Dataset entries:
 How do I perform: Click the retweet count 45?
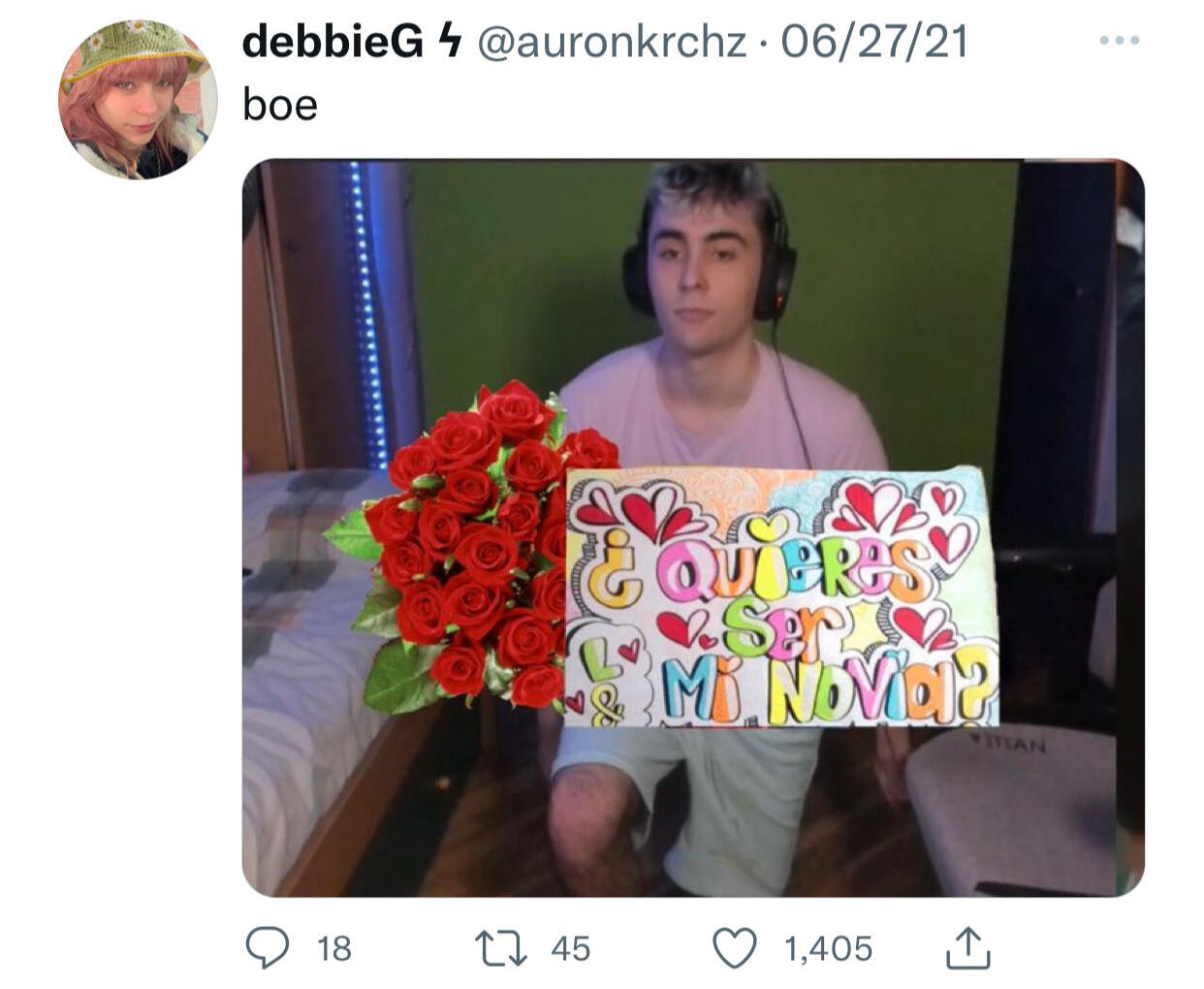coord(570,948)
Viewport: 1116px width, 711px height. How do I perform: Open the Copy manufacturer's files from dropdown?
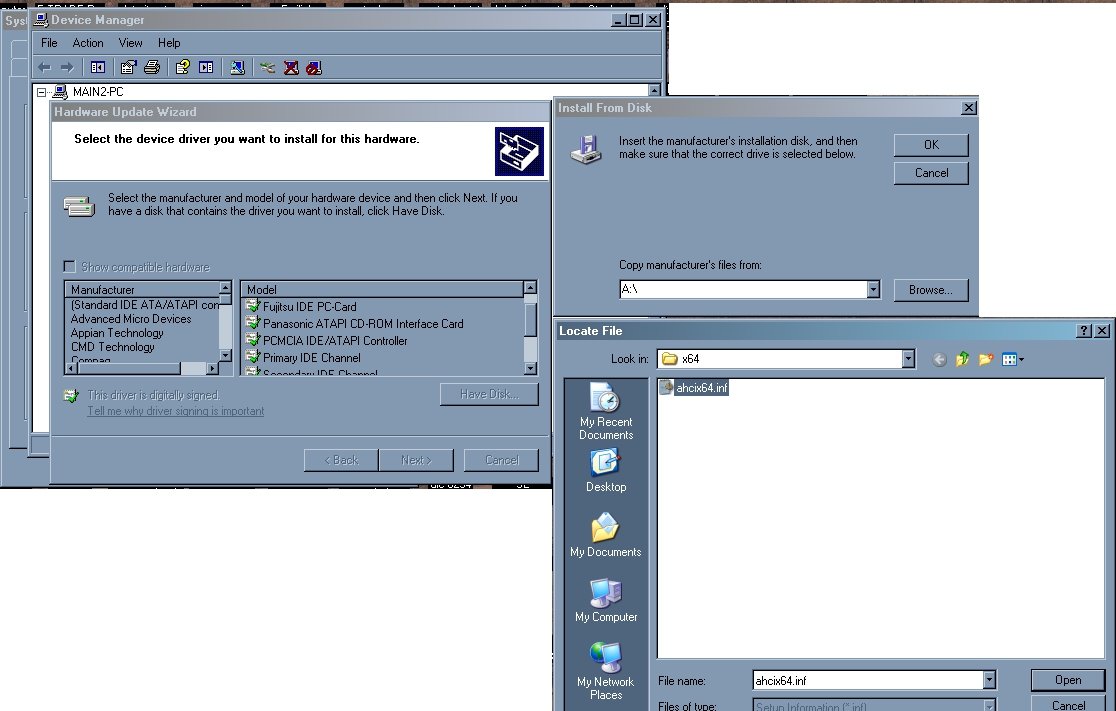pyautogui.click(x=873, y=289)
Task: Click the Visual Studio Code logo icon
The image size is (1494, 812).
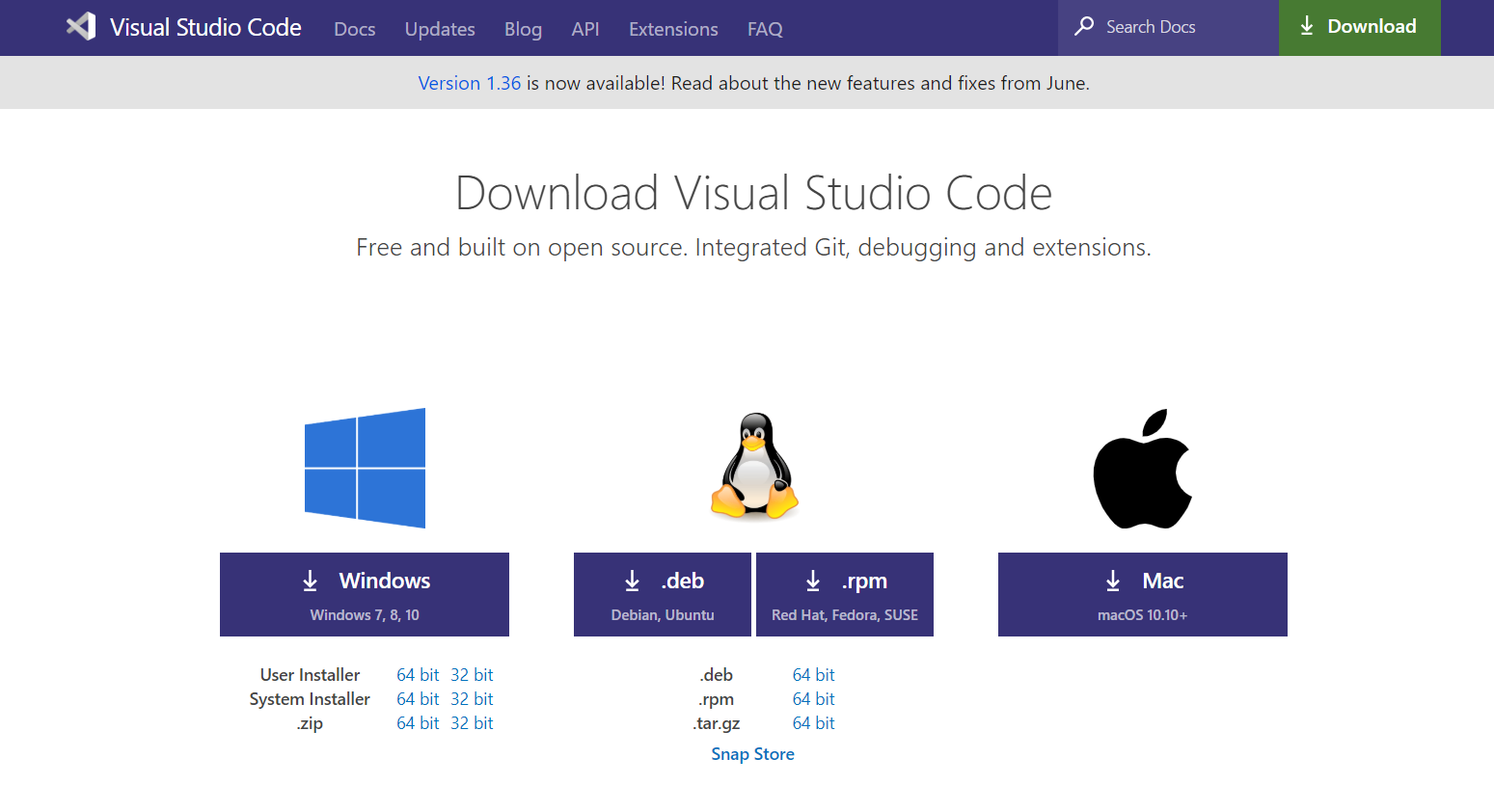Action: [x=81, y=26]
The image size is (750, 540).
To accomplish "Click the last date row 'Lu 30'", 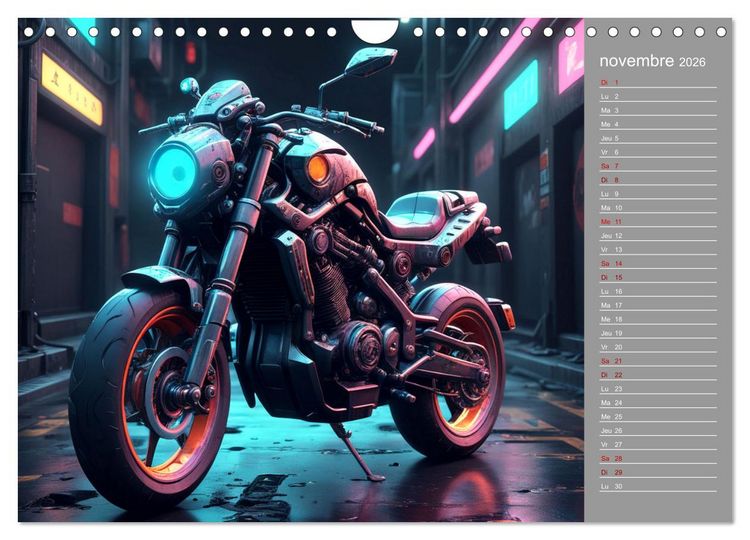I will pos(658,486).
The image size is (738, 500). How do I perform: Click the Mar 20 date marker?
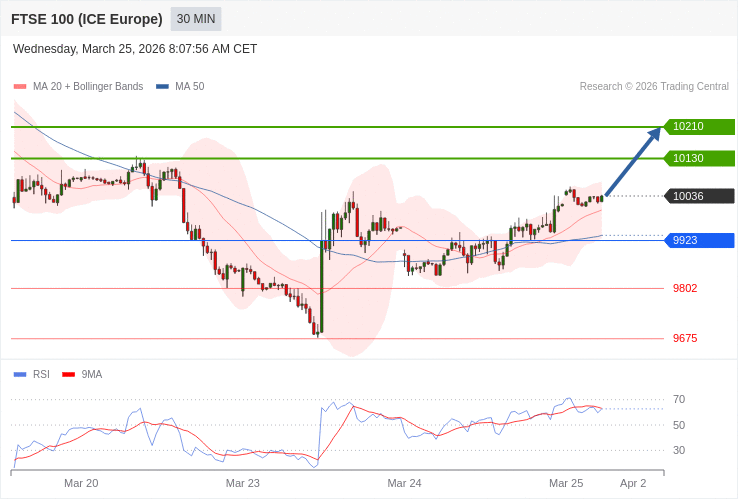click(x=81, y=483)

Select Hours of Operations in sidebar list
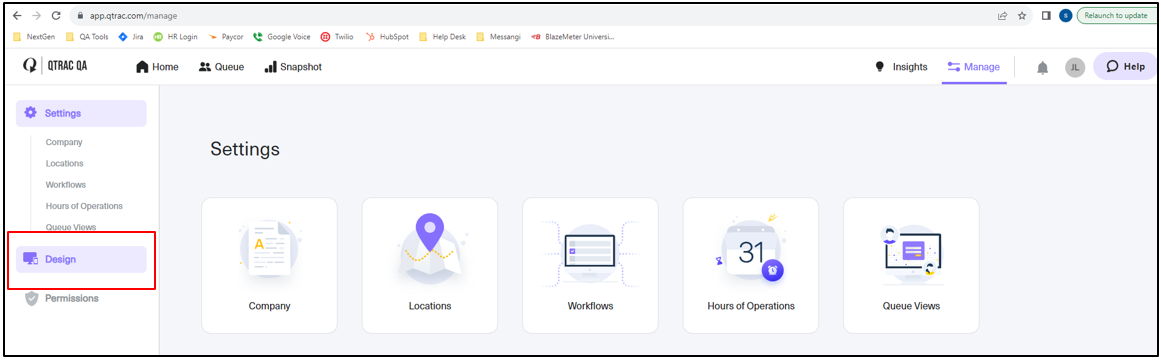[x=84, y=206]
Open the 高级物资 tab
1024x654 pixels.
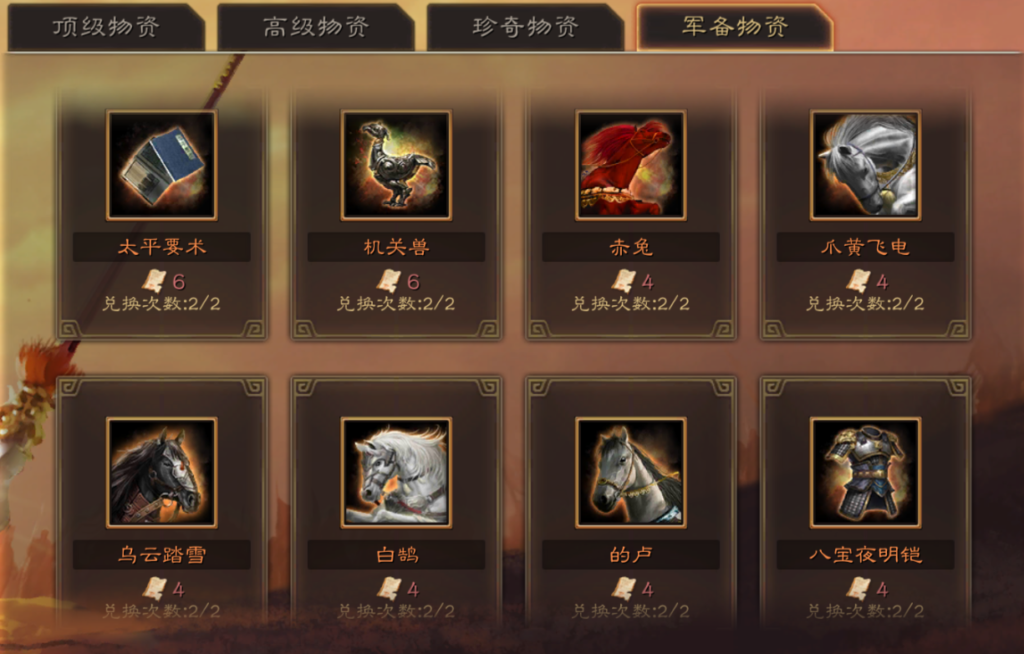[x=316, y=27]

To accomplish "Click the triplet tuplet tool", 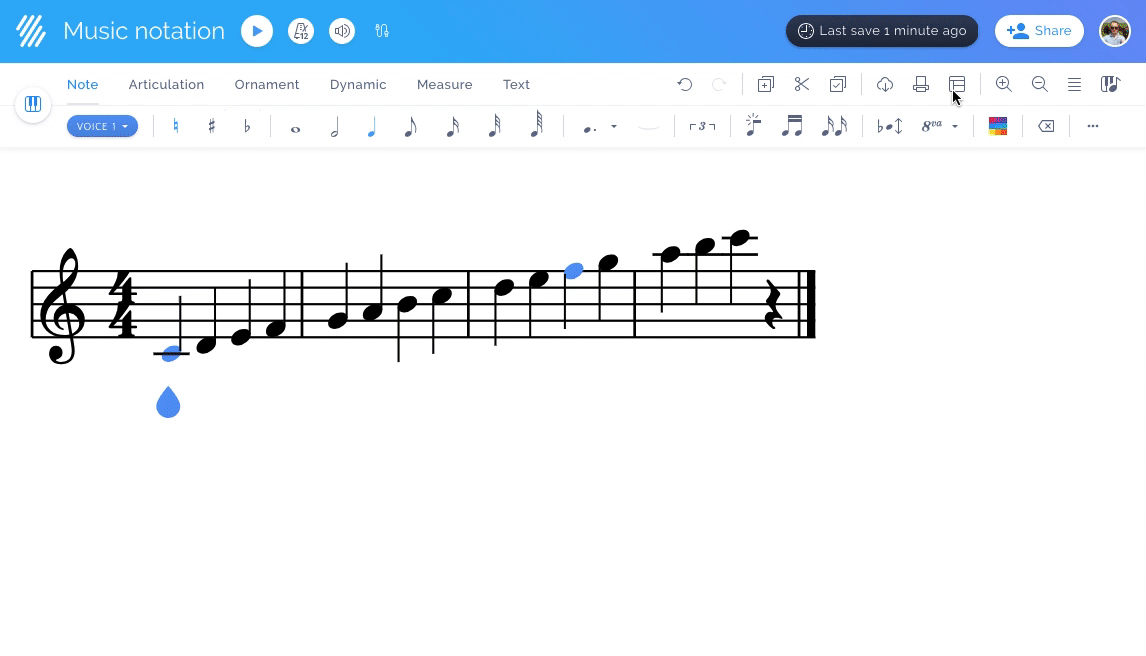I will (x=702, y=126).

What to produce: Keep the pictures out and repeat exactly the lines from the beginning of the data through the line that contains "The image size is (750, 540).", both ends included.

Worked solution:
 How do I perform: Click the retweet count 45?
coord(570,948)
Viewport: 1116px width, 711px height. How do I perform: Open the Copy manufacturer's files from dropdown?
pyautogui.click(x=873, y=289)
Task: Click the Visual Studio Code logo icon
The image size is (1494, 812).
Action: [x=81, y=26]
The image size is (750, 540).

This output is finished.